**Exercise details:** Reproduce the entries from the line with "Switch to the 根据消费时间 tab" to the line with "Where should I click to: Open", both included, keeping the requests unchanged but multiplying every coordinate in the answers by 0.6 and rounding to whole numbers, with halves rounded up. Give only these lines, and leave the pictures out.

**Listed entries:**
+ + + + + + +
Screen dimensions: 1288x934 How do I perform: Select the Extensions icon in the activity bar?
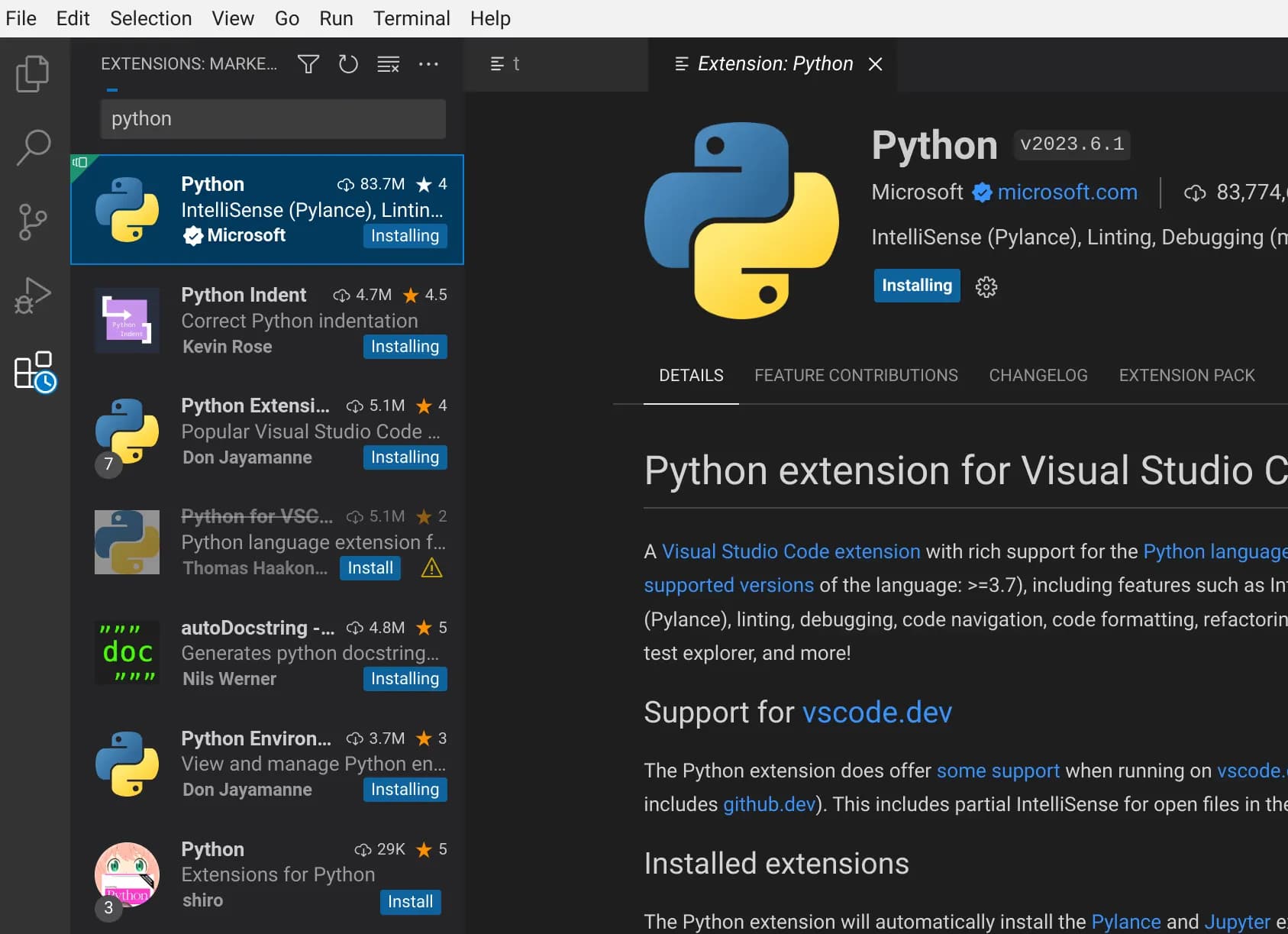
+ + + + + + +
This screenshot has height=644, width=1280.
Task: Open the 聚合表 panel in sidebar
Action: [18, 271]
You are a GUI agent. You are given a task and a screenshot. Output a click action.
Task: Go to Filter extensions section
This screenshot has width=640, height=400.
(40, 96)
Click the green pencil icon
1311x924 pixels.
+ + + + + + +
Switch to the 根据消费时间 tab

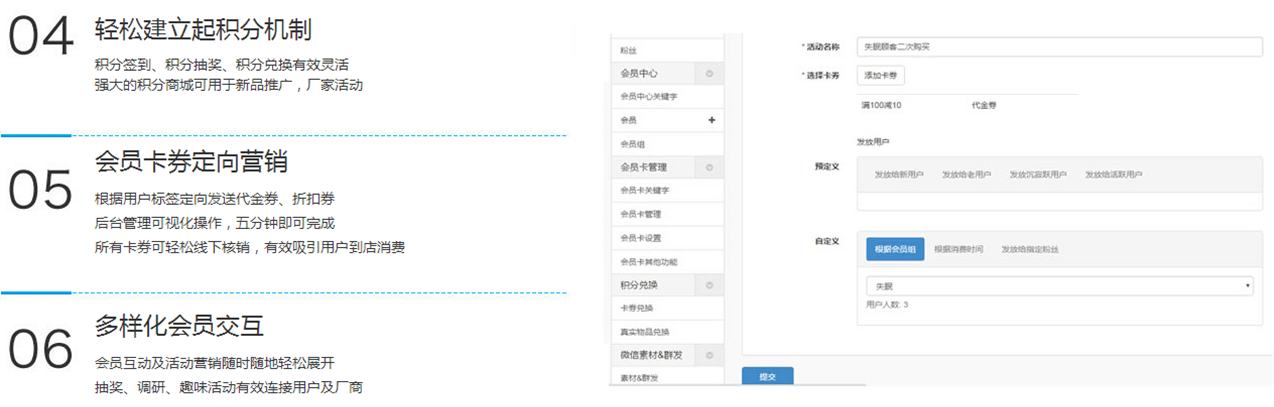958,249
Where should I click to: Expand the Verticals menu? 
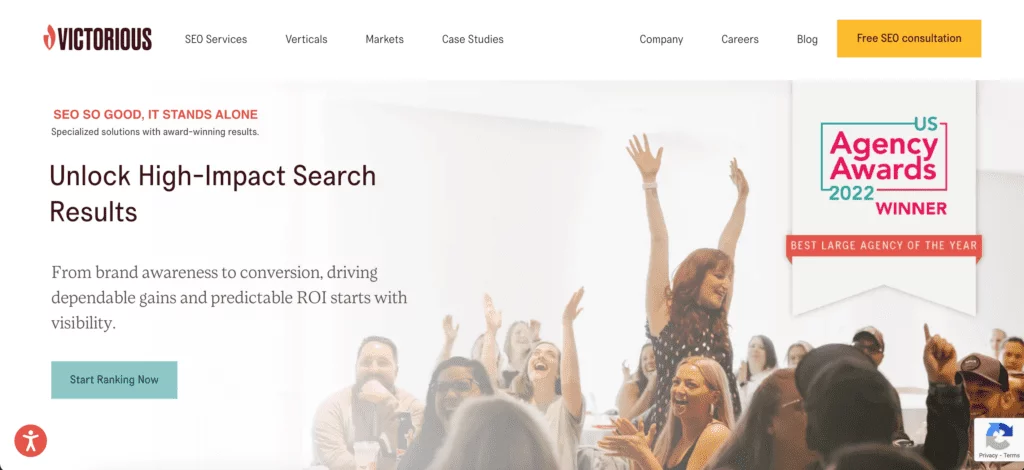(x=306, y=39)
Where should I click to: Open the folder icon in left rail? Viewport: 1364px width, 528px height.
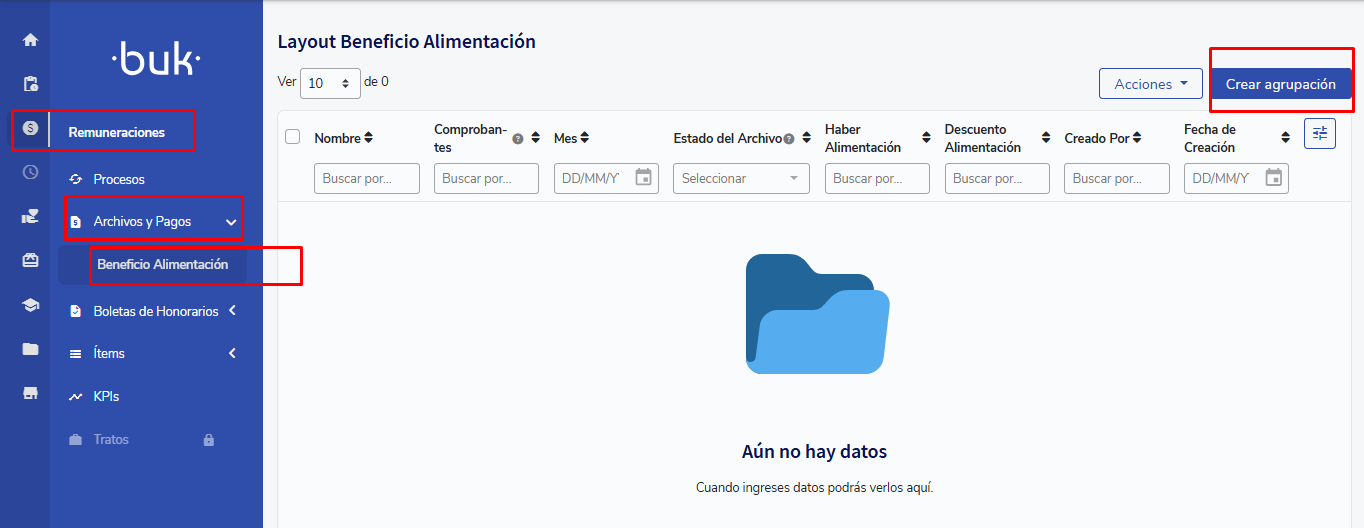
+ + + + + + +
**Reply to the task:**
Switch to the 根据消费时间 tab

575,149
Where should I click to: Expand the Verticals menu? 
(x=184, y=23)
Where should I click to: Open the folder icon in left rail? Viewport: 1364px width, 528px height.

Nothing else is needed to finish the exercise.